▶ [Text segment]:
==============================

Question

the value of Kp for the reaction,CO2(g)+C(s)->2CO(g) is 3.0 at 1000K. if initially pCO2=0.48bar and pCO=0bar and pure graphite is present, calulate the equilibrium partial pressures of CO and CO2.

Answer 1

Answer : The partial pressure of CO and $CO_2$ is 0.665 and 0.1475 bar respectively.

Explanation:

The balanced equilibrium reaction is:

               $CO_2(g)+C(s)\rightleftharpoons 2CO(g)$

At t=0        0.48           0          0  

At $t=t_{eq}$    (0.48 - p)               2p

The expression used for $K_p$ is,

$K_p=\frac{(p_{CO})^2}{p_{CO_2}}$

C does not come in this expression because it is in solid state and does not bear any pressure.

$3=\frac{(2p)^2}{0.48-p}$

p = 0.3325 bar

Now we have to calculate the partial pressure of CO and $CO_2$  

$p_{CO}=2p=2\times 0.3325 bar=0.665 bar$

$p_{CO_2}=0.48- p=0.48-0.3325 bar=0.1475 bar$

Therefore, the partial pressure of CO and $CO_2$ is 0.665 and 0.1475 bar respectively.

==============================

▶ [Entries shown]:
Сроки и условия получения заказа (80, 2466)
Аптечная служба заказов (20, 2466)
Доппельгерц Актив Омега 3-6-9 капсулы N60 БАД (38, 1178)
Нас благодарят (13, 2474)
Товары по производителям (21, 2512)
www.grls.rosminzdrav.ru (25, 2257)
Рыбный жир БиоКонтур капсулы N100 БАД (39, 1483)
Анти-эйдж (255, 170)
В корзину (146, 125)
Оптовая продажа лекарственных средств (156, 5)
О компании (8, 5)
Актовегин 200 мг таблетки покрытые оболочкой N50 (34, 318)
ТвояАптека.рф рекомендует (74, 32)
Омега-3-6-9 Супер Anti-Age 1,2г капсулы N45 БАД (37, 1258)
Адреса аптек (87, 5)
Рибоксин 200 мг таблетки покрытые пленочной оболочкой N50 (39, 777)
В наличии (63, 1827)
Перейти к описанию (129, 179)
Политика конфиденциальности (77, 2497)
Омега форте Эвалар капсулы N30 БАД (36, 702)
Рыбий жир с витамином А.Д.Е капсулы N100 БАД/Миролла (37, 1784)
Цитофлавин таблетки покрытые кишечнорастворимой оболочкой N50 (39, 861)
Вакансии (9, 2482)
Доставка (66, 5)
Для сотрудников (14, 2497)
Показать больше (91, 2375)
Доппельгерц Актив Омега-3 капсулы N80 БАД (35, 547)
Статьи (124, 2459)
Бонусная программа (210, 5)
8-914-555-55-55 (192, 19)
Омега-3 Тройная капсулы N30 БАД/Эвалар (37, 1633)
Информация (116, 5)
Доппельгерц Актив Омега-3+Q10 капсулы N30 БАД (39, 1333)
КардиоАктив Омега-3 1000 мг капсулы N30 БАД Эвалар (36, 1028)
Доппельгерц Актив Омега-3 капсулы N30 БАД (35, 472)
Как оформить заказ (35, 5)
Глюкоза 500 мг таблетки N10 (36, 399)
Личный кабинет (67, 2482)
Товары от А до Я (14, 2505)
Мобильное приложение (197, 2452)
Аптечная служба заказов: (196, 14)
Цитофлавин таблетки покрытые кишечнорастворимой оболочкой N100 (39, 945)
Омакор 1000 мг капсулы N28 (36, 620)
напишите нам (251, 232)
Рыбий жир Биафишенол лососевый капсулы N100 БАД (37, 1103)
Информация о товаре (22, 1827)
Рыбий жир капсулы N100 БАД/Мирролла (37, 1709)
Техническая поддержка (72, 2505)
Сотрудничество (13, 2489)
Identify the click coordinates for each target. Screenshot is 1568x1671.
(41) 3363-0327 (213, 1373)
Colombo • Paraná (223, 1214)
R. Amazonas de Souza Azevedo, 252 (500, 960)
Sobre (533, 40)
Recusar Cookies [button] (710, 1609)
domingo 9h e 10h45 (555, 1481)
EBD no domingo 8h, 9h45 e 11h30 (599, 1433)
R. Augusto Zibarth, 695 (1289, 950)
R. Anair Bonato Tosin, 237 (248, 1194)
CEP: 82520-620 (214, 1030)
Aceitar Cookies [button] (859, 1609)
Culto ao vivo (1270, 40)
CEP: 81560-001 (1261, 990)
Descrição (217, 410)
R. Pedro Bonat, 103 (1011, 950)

==============================

▶ [Task details]: From the Kp problem above, list each substance in the reaction together with its physical state as the text gives it.

▶ [Written response]:
CO2: gas
C: solid
CO: gas